Trzecia część została stworzona po zdobyciu Almerii przez królów katolickich w XV wieku. wtedy też wybudowano tam zamek, który strzeżony był przez 3 półokrągłe wieże w tym górującą nad wzgórzem Wieżą Hołdu.



 

 
Ze wzgórza Alcazaby przez pobliską dolinę ciągną się mury obronne Muralla de la Hoya, aż na przeciwległe Wzgórze św. Krzysztofa z figurą Chrystusa na szczycie.

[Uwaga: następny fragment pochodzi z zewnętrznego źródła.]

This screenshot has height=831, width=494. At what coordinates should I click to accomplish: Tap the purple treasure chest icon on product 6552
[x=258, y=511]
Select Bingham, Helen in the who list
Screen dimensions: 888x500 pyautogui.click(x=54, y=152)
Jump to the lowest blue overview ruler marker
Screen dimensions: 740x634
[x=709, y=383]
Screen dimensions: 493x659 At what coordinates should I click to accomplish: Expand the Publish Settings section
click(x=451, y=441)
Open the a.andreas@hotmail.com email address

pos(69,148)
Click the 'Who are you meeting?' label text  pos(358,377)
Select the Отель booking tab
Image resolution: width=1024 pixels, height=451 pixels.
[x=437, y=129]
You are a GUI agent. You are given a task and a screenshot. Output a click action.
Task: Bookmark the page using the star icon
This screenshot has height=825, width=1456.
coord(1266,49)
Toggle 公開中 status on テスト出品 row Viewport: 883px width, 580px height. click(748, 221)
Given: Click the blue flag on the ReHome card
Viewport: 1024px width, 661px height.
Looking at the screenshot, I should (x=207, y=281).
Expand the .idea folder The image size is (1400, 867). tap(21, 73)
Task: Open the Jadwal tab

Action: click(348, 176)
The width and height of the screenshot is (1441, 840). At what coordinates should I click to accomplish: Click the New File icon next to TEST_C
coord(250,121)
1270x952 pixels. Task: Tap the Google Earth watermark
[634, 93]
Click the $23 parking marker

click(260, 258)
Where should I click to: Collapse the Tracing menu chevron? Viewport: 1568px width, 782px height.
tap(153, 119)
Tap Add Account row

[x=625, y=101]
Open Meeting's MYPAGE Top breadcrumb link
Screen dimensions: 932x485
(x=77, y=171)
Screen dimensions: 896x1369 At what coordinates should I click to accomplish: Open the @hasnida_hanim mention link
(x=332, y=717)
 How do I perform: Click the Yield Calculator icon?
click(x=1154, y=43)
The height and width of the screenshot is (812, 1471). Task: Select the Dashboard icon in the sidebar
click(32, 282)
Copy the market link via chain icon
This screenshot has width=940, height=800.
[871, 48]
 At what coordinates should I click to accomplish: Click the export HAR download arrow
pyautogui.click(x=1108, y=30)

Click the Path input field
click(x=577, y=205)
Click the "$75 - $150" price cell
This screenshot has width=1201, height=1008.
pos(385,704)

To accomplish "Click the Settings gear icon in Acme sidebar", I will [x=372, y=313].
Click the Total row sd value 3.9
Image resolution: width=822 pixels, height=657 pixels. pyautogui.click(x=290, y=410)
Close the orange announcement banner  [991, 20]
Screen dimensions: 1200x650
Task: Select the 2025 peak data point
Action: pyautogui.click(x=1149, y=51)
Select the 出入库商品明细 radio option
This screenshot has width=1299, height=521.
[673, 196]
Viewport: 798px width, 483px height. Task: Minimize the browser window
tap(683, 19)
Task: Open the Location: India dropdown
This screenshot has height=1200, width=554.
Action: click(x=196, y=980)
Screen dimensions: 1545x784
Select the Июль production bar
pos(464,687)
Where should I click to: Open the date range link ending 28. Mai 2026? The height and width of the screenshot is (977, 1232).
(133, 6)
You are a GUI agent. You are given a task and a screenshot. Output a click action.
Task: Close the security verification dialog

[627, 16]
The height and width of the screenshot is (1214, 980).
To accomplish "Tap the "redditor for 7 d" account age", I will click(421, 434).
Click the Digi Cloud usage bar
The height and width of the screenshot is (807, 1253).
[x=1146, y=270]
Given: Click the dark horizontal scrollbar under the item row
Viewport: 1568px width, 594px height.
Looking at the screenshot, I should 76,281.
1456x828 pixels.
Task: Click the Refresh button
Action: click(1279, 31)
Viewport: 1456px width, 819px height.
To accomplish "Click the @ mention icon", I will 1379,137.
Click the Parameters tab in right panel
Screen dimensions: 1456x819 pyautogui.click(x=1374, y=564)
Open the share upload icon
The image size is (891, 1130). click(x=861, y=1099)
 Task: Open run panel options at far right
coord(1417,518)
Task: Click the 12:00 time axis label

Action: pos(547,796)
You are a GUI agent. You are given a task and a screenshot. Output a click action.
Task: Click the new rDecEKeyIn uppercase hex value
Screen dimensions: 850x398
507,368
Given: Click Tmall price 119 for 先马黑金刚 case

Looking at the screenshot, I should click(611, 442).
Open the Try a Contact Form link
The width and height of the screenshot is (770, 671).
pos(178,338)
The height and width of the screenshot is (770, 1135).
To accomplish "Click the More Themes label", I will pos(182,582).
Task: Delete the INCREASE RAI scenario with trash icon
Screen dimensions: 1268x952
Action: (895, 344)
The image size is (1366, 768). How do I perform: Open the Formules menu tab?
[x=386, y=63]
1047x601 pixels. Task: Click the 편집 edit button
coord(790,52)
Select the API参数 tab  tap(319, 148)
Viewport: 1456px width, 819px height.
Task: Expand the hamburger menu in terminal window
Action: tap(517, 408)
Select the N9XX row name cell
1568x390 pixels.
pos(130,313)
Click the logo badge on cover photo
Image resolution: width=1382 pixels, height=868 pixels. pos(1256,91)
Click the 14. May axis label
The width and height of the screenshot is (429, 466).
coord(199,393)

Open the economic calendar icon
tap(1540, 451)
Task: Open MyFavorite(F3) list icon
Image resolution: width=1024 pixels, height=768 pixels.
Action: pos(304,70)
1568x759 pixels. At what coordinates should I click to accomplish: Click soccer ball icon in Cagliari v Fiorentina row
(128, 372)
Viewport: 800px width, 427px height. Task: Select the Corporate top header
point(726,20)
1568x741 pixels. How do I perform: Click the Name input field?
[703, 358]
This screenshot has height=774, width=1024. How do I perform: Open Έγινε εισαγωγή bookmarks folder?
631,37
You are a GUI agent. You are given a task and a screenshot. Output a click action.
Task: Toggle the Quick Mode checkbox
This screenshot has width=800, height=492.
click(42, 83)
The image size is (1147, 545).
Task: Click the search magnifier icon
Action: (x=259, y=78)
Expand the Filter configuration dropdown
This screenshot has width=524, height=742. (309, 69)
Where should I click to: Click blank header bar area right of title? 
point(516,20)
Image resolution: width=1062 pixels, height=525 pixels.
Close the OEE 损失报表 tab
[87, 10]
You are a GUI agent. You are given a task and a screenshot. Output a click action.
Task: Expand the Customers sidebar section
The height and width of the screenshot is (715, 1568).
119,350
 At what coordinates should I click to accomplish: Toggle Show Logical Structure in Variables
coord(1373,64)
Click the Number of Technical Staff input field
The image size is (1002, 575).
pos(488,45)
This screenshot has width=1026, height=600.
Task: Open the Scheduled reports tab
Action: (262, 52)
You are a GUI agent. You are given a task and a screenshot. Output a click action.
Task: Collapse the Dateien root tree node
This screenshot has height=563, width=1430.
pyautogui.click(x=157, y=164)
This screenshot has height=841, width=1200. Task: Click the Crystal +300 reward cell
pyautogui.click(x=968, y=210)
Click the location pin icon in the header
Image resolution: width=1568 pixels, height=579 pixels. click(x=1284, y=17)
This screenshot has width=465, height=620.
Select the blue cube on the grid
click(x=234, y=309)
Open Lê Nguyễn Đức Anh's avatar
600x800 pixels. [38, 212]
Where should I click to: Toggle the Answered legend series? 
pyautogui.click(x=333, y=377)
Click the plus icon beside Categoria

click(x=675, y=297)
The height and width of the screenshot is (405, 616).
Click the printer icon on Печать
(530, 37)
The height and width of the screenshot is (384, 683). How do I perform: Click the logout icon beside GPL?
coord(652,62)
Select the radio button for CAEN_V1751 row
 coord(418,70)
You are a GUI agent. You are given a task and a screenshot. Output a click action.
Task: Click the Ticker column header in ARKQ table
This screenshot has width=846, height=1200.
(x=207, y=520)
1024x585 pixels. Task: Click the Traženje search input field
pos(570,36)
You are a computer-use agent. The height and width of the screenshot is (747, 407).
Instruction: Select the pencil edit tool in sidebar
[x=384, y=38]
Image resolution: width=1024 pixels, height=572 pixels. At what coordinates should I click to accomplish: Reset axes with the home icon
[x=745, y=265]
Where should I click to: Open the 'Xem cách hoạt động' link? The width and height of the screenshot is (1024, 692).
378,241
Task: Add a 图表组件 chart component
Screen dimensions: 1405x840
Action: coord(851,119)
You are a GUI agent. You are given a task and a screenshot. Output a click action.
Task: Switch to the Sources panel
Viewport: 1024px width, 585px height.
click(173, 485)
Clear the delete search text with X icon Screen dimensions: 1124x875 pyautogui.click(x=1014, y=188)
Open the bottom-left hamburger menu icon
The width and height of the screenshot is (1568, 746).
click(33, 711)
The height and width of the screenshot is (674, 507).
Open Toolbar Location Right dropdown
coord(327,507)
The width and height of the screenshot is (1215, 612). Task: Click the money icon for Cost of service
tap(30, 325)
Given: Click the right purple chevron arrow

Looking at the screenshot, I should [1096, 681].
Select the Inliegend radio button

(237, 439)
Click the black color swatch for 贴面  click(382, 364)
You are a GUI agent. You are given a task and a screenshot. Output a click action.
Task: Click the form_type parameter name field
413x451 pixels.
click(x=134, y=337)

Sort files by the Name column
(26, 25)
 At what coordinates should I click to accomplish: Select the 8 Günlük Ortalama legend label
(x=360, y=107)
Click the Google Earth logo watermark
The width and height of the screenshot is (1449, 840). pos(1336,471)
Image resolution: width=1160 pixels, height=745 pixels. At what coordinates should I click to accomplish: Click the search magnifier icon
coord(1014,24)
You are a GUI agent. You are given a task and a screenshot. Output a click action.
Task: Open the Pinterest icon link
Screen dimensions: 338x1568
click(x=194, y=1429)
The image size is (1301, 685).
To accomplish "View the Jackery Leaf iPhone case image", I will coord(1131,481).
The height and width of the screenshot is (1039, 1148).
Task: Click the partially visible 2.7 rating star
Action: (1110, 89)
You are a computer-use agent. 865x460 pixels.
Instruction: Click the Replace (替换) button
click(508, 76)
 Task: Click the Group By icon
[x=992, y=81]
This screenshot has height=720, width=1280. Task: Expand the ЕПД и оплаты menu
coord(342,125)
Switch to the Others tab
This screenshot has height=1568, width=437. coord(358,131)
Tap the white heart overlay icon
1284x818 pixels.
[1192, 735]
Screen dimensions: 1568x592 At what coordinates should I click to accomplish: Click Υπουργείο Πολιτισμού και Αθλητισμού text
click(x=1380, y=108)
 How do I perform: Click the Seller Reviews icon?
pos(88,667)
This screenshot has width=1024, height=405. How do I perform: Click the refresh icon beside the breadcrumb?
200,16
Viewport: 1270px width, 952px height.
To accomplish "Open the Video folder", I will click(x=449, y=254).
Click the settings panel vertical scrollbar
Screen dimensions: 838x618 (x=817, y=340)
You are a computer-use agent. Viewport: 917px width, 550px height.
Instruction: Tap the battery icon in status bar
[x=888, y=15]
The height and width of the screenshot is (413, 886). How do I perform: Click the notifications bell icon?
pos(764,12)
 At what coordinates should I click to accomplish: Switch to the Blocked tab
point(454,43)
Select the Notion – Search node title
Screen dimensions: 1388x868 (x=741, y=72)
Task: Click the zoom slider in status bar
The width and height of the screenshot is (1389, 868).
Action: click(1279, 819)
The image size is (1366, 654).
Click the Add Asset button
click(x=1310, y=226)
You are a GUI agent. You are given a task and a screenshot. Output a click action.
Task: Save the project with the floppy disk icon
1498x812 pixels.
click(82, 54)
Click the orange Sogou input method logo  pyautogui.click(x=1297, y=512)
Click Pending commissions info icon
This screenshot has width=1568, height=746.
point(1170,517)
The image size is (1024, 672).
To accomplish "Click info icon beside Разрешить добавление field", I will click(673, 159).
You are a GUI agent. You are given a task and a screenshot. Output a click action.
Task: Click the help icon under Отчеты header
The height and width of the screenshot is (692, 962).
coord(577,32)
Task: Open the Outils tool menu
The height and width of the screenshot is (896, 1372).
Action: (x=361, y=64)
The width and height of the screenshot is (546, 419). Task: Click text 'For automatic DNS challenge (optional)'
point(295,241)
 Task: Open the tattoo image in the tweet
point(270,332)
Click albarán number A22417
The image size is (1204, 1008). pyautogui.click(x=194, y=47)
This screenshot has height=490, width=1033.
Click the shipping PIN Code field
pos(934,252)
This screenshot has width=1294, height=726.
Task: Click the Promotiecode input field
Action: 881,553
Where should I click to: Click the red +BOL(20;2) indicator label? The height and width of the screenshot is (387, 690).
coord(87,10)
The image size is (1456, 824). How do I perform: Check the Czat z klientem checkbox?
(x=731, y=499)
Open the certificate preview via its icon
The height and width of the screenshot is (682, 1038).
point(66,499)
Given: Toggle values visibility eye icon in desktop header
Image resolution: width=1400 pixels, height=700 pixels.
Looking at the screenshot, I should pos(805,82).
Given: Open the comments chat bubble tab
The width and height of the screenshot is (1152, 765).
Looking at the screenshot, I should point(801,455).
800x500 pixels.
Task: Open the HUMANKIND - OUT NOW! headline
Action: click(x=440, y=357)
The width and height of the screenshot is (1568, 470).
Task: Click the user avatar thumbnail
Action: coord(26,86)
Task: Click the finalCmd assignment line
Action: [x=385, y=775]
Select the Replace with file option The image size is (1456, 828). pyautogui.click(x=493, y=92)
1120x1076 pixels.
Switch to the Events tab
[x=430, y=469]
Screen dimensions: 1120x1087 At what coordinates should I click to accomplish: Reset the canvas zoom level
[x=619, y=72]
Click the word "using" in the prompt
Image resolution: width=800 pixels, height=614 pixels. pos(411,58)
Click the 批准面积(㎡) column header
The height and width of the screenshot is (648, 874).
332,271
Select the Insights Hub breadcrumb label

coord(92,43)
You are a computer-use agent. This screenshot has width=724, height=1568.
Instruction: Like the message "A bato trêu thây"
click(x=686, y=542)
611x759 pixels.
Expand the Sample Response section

Po wizycie w twierdzy i spacerze uliczkami Starego Miasta warto trafić na Plas Katedralny, aby obejrzeć jedyną w swoim rodzaju katedro-twierdzę zbudowaną w XVII wieku dla uczczenia obrońców miasta przed atakami piratów berberyjskich. 






Na jednej ze ścian świątyni znajduje się płaskorzeźba słońca mająca podobno symbolizować ciepły i słoneczny klimat tego rejonu Hiszpanii.


W naszym przypadku to się niezupełnie sprawdziło ponieważ w ciągu naszego pobytu w rejonie Almerii byliśmy świadkami kilku gwałtownych burz i deszczy, które to zupełnie zmieniły nasze zdanie o pogodzie na południu. Ale podobno jest kilka takich dni w roku i my właśnie mieliśmy to nieszczęście, choć jak twierdzą tubylcy - szczęście, akurat wtedy tu zagościć.
W Almerii pogoda na szczęście nam dopisała, spacer był udany  ale po paru godzinach zgłodnieliśmy i postanowiliśmy znaleźć jakieś niedrogie miejsce na posiłek. Trafiliśmy do arabskiej restauracji, a więc i na arabski posiłek. Wybór padł na kuskus, tradycyjną potrawę z dodatkiem warzyw i mięsa. Pycha.


Po obiedzie z nowymi siłami wyruszyliśmy na Wzgórze św. Krzysztofa skąd rozciąga się wspaniały widok na Alcazabę, a potem spacerkiem z powrotem na Stare Miasto aby udany dzień zwieńczyć w Teterii, czyli herbaciarni gdzie podano nam przepyszną zieloną herbatę.







 
Pierwszy dzień pobytu na południowo-wschodnim wybrzeżu Hiszpanii mieliśmy więc za sobą, Almeria była tylko początkiem wizyty na tym skrawku Andaluzji.